= WHAT THIS TASK INVOLVES =
For each statement below, answer yes or no on whether it agrees with the segmentation abstract, and quote the abstract's words that settle it.
1. AAJS splits the classification network into two branches.
2. Contemporary methods rely on a higher threshold to separate objects from backgrounds.
3. The adaptive feature dropout method keeps the classification network from depending too heavily on discriminative regions.

= DOCUMENT SEGMENT =
|
Image-level weakly supervised semantic segmentation is a great challenge to compensate for the missing mask labels. Methods based on image-level labels primarily use class activation map (CAM) to approximate the segmentation mask. In view of the pseudo masks only focus on the class-specific discriminative regions of objects, various methods are explored to expand pseudo masks to cover ground-truths. Contemporary methods tend to use a lower threshold to distinguish objects and backgrounds in order to adjust CAMs for higher object coverage. However, too many backgrounds are misclassified into pseudo masks and excessive noise is trained in downstream tasks. To surmount this crux, we propose our Adaptive and Attention-joint Supervision method (AAJS). AAJS divides classification network into two branches and adds the trend of expansion and convergence to the two branches respectively for their class-specific features, i.e. regions activated by CAM. Each branch is adaptive constrained by another branch based on the confidence of the features. Then, the class-specific features are enriched so as to obtain a more accurate CAM at a lower threshold. Moreover, we propose an adaptive feature dropout method to prevent the classification network from relying too much on discriminative regions. AAJS are based on the experiments evaluated on PASCAL VOC 2012 and matches or exceeds the state-of-the-art performance compare to existing methods. |
|
Keywords:Computer Vision; Weakly Supervised Segmentation; Image-level; Self-supervised; Attention |
|

= GIVEN INFORMATION =
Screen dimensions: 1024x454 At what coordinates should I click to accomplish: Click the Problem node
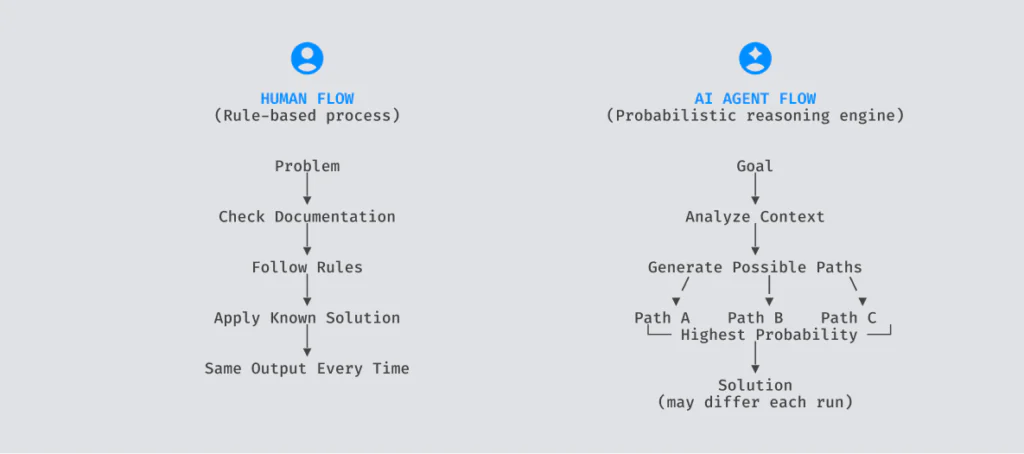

= EXERCISE SOLUTION =
1. Yes: "AAJS divides classification network into two branches"
2. No: "Contemporary methods tend to use a lower threshold to distinguish objects and backgrounds"
3. Yes: "we propose an adaptive feature dropout method to prevent the classification network from relying too much on discriminative regions"